小沼ようすけのプレイを観るのは、ゲイリー・バーツとKANKAWAのライヴにかれが客演したとき以来だ(2003年?)。そのときの記憶に輪をかけて巧さが際立っていた。ピッキングが実に滑らかで音も丸く固く粒立っている。本人はフレンチカリブ音楽やクレオール的なものへのこだわりを口にしていた(グレゴリー・プリヴァはマルティニーク出身)。確かに最後に演奏したプリヴァのオリジナル曲は盛り上がっていた。
■ 挟間美帆 plus 十
挾間美帆 (arrranger, conductor)
安藤康平 (woodwinds 1)
小西遼 (woodwinds 2)
寺井雄一 (woodwinds 3)
鈴木圭 (woodwinds 4)
田中充 (tp 1)
石川広行 (tp 2)
高井天音 (tb)
佐藤浩一 (p)
清水昭好 (b)
高橋信之介 (ds)
冗談抜きで寒くなってきたのだが、颯爽と登壇した挟間美帆はTシャツ姿。確かに指揮も音楽自体も内面の熱気を感じさせるものだった。
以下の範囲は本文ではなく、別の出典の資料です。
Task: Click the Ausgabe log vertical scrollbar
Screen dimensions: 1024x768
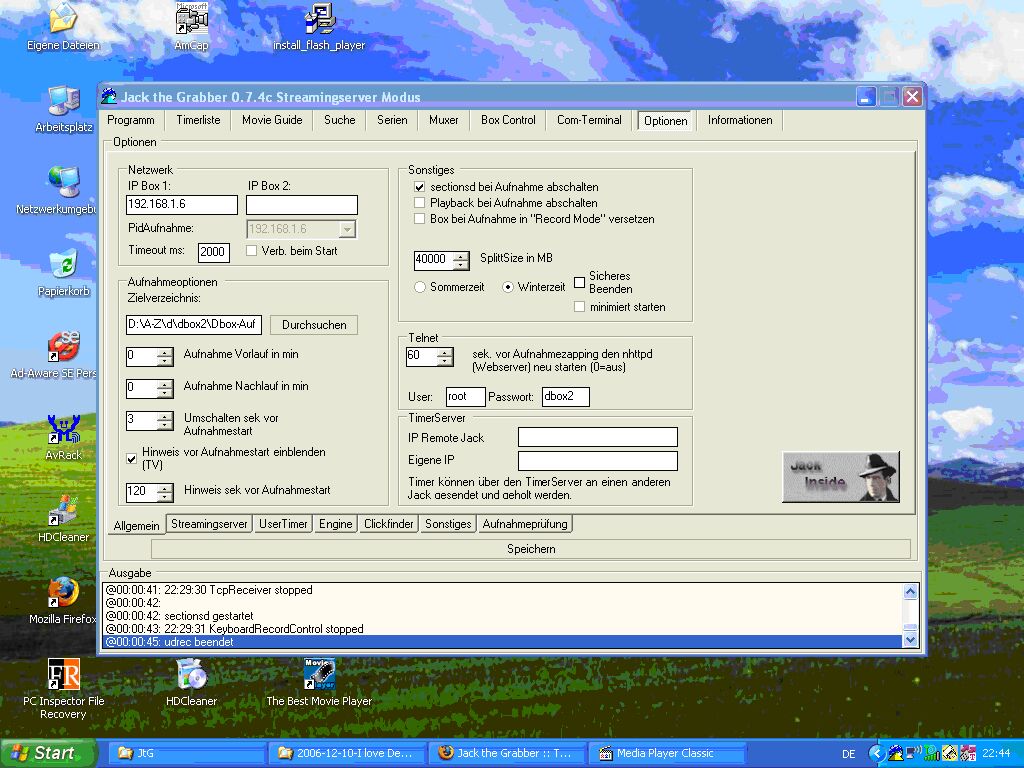Action: coord(909,615)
この夜演奏されたのは、最初と最後の2曲に挟むかたちで、ハービー・ハンコック『Maiden Voyage』全5曲。わたしも大好きなアルバムである。
1. 「Maiden Voyage」。ベースのアルコからはじまり、金管、木管と音を重ねてゆき、テーマに入る。左端・寺井雄一のテナーが繰り返しのリフによってアンサンブルにつなげてゆく。佐藤浩一のこぼれるようなピアノ。
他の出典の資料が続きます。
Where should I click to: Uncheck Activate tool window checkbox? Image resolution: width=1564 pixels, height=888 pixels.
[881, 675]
2. 「The Eye of the Hurricane」。小西遼のフルートによって不穏なイントロ、そして不協和音を活かしたアンサンブル。テーマに入るとウルトラモダン感が爆発する。石川広行のイケイケのトランペット、みんな笑いながら見つめる。鈴木圭のバリサクとの絡みも気持ちいい。トロンボーンソロ、ここで嵐が暴れまわる曲想が見事に体現される。
3. 「Little One」。ピアノのイントロ、ソプラノサックス、静謐なアンサンブル。清水昭好のベースも目立っている。また、高橋信之介のプレイがシンバル中心から次第に熱くなってゆくのも素敵。
4. 「Survival of the Fittest」。ピアノトリオから入り、一気にフロントが音を重ねる気持ちよさ。鈴木圭のバリサクソロ、ドラムスが煽り煽り、勢い余って目覚ましいドラムソロ。寺井雄一のテナーはこけおどしの音ではなく、マーク・ターナーのように濃淡を付けていくスタイルで、とても好感をもった。田中充の端正なトランペット、そしてまたしても分厚さを増してゆくアンサンブルが絶品。ドラムソロ、その勢いにみんな笑って見つめる。
5. そのまま滑らかに「Dolphin Dance」。物語の終結が見えてきた嬉しさもある。石川広行のソロは2曲目と違って端正。安藤康平のソプラノとアルトには透明感があり、一方、隣の小西遼のアルトはファンキーな音色、このふたりが共演して面白い。そして凪のようにテーマ。
本当に鮮やかなグループ演奏だった。聴いてよかった。身体は冷えまくったのだけれど。